Der Begriff „Neue Sachlichkeit“ zur Betitelung einer künstlerischen Strömung wurde erstmals von Gustav F. Hartlaub (Direktor Kunsthalle Berlin) 1925 für eine Ausstellung geprägt, die Malerei einer Strömung zeigen sollte, die weder impressionistischer, noch expressionistischer Natur war. Obwohl sich der Literaturbegriff „Neue Sachlichkeit“ nicht auf die Malerei beziehen lässt, bezeichnete man auch hier zunächst allgemeine Merkmale, wie den „Gesamtkomplex der nachexpressionistischen Literatur in Deutschland“[3]. Sie war weder eine Künstlerbewegung, noch ist eine Festlegung auf eine politische Richtung möglich. Der Begriff war also weder a priori gesetzt, noch wurde er von den Autoren selbst verwendet, mit Ausnahme „der sehr kleinen Gruppe der linksliberalen Intelligenz Berlins“[4], er entstand eher aus der Betonung der Gemeinsamkeiten, v. a. dem Einverständnis mit Modernisierungsprozess der Zeit.[5] Sie wird von Brunner / Moritz definiert als „komplexe gesamtkulturelle Bewegung in der Weimarer Republik, die sich auf die Akzeptanz und Entwicklung massendemokratischer und konsumkultureller Tendenzen bezieht.“[6] Damit wird der Begriff zum Schlagwort für „großstädtisches Lebensgefühl“ und „kritikloser Begeisterung für Technik, Sport etc.“[7], das vor allem die junge Generation des ‚neuen Mittelstandes’, die Angestellten, zur Beschreibung ihrer Lebenshaltung beanspruchten. Sie strebte eine Abhebung von der Elterngeneration an, die noch tief im ‚wirtschaftssaturierten Bildungbürgertum’[8] verwurzelt war, und sollte eine Gegenbewegung zum Pathos des Expressionismus und der enttäuschten Hoffnungen der Nachkriegsjahre auf den ‚neuen Menschen’ darstellen.

[...]


[1] Keun, Irmgard: Das kunstseidene Mädchen. Mit Materialien. Stuttgart: Klett, 2001, S. 61.

[2] ebenda, S. 141.

[3] Mahlow, Verena: Die Liebe, die uns immer zur Hemmung wurde…Weibliche Identitätsproblematik zwischen Expressionismus und Neuer Sachlichkeit am Beispiel der Prosa Claire Golls. Frankfurt am Main: Peter Lang, 1996, S. 33, aus Klaus Petersen: Neue Sachlichkeit: Stilbegriff, Epochenbezeichnung oder Gruppenphänomen.

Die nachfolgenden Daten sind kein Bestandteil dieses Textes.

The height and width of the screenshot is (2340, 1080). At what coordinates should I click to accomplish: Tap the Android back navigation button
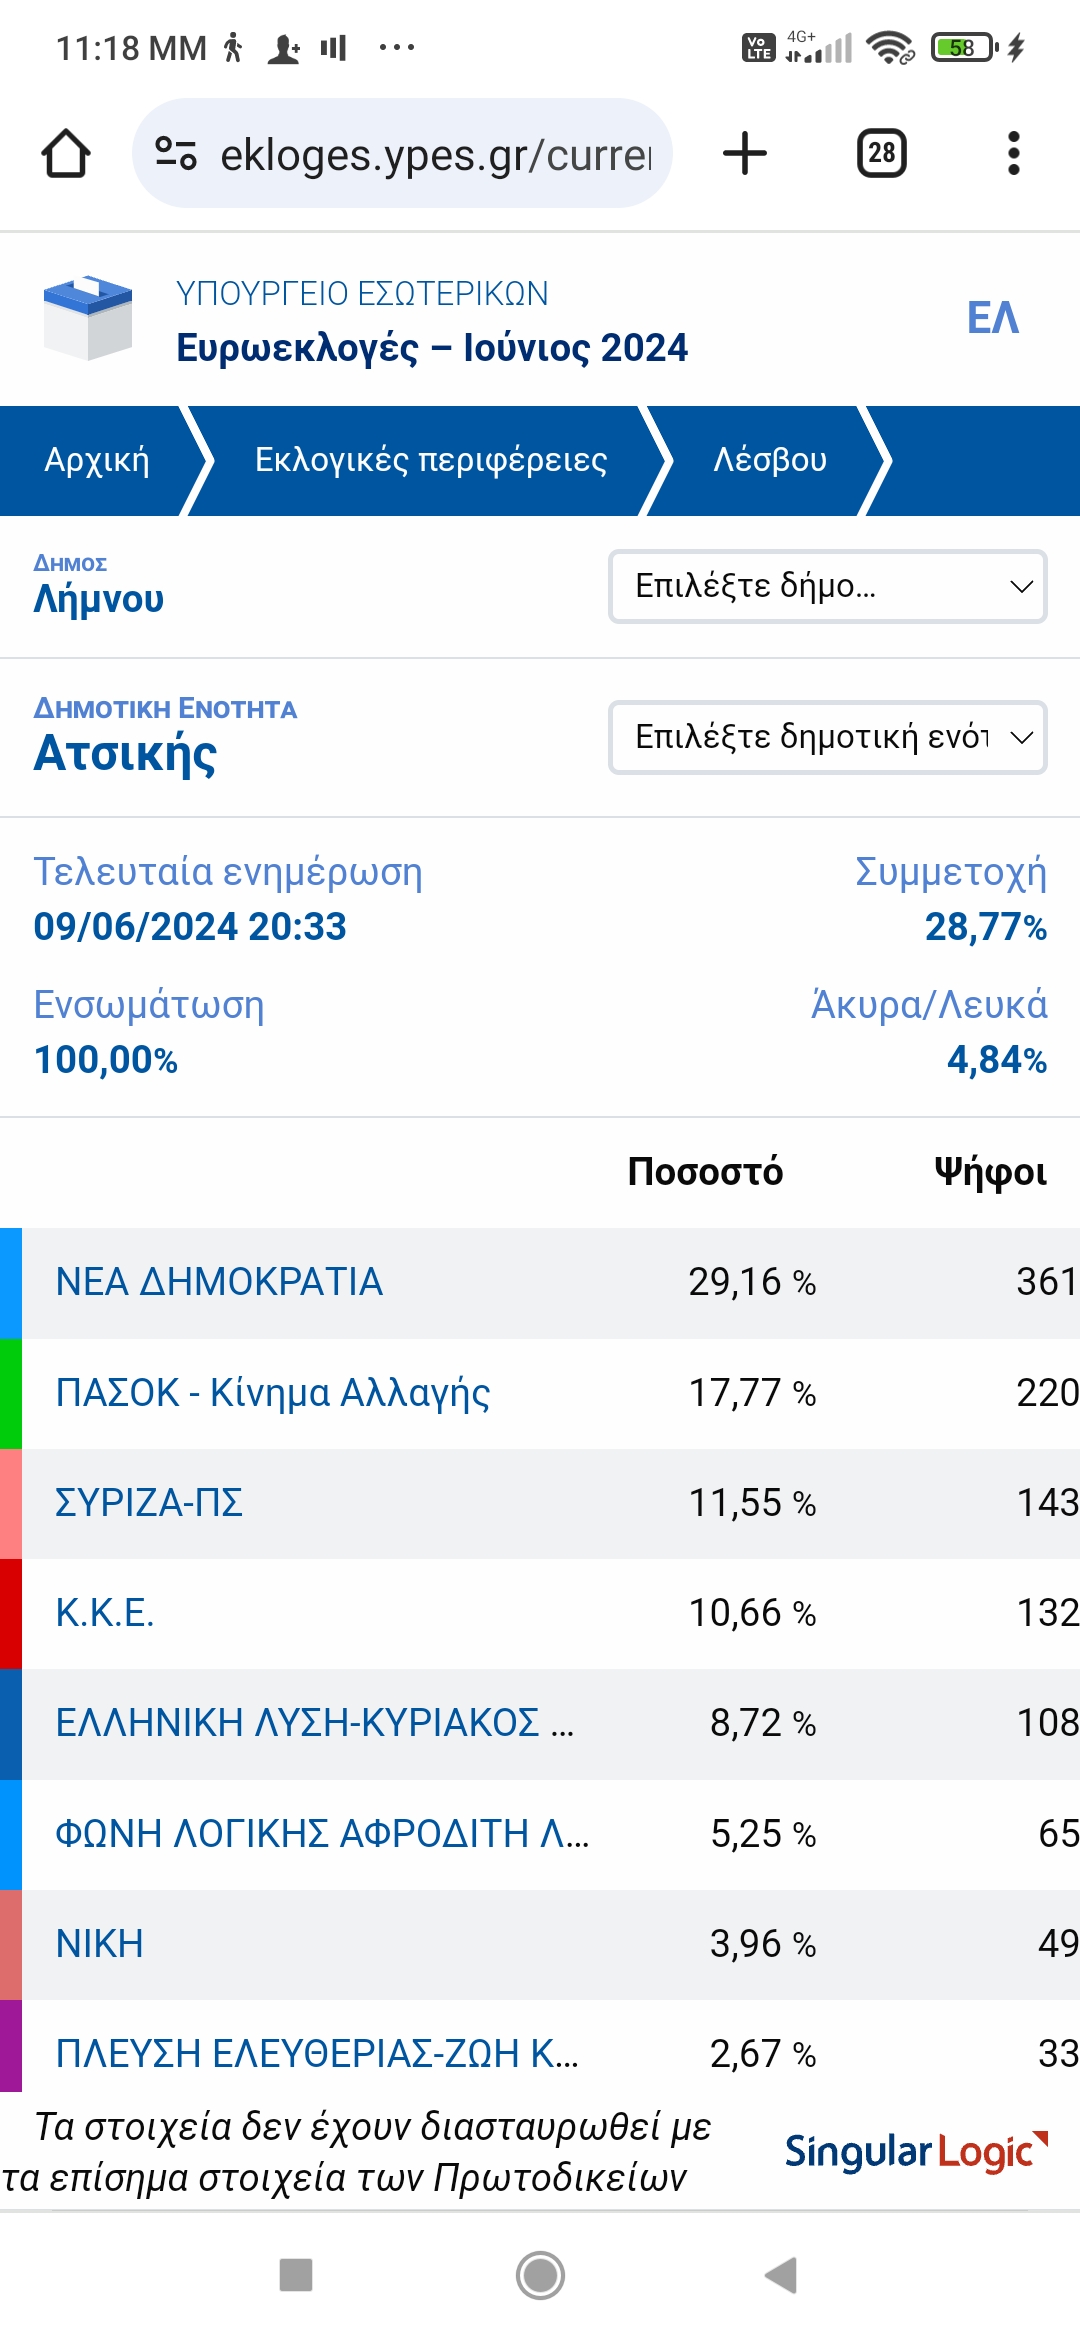781,2275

In: DVjs, Jg. 56, 1982, H. 3, S. 463

[4] Lindner, Martin: Leben in der Krise. Zeitromane der neuen Sachlichkeit und die intellektuelle Mentalität der klassischen Moderne. Stuttgart, Weimar: Metzler, 1994, S. 155.

[5] vgl. Brunner, Horst; Moritz, Rainer (Hrsg.): Literaturwissenschaftliches Lexikon. Grundbegriffe der Germanistik. Berlin: Erich Schmidt, 1997, S. 246.

[6] ebenda, S. 245 f.

[7] a.a.O. Lindner: Leben in der Krise, S. 155.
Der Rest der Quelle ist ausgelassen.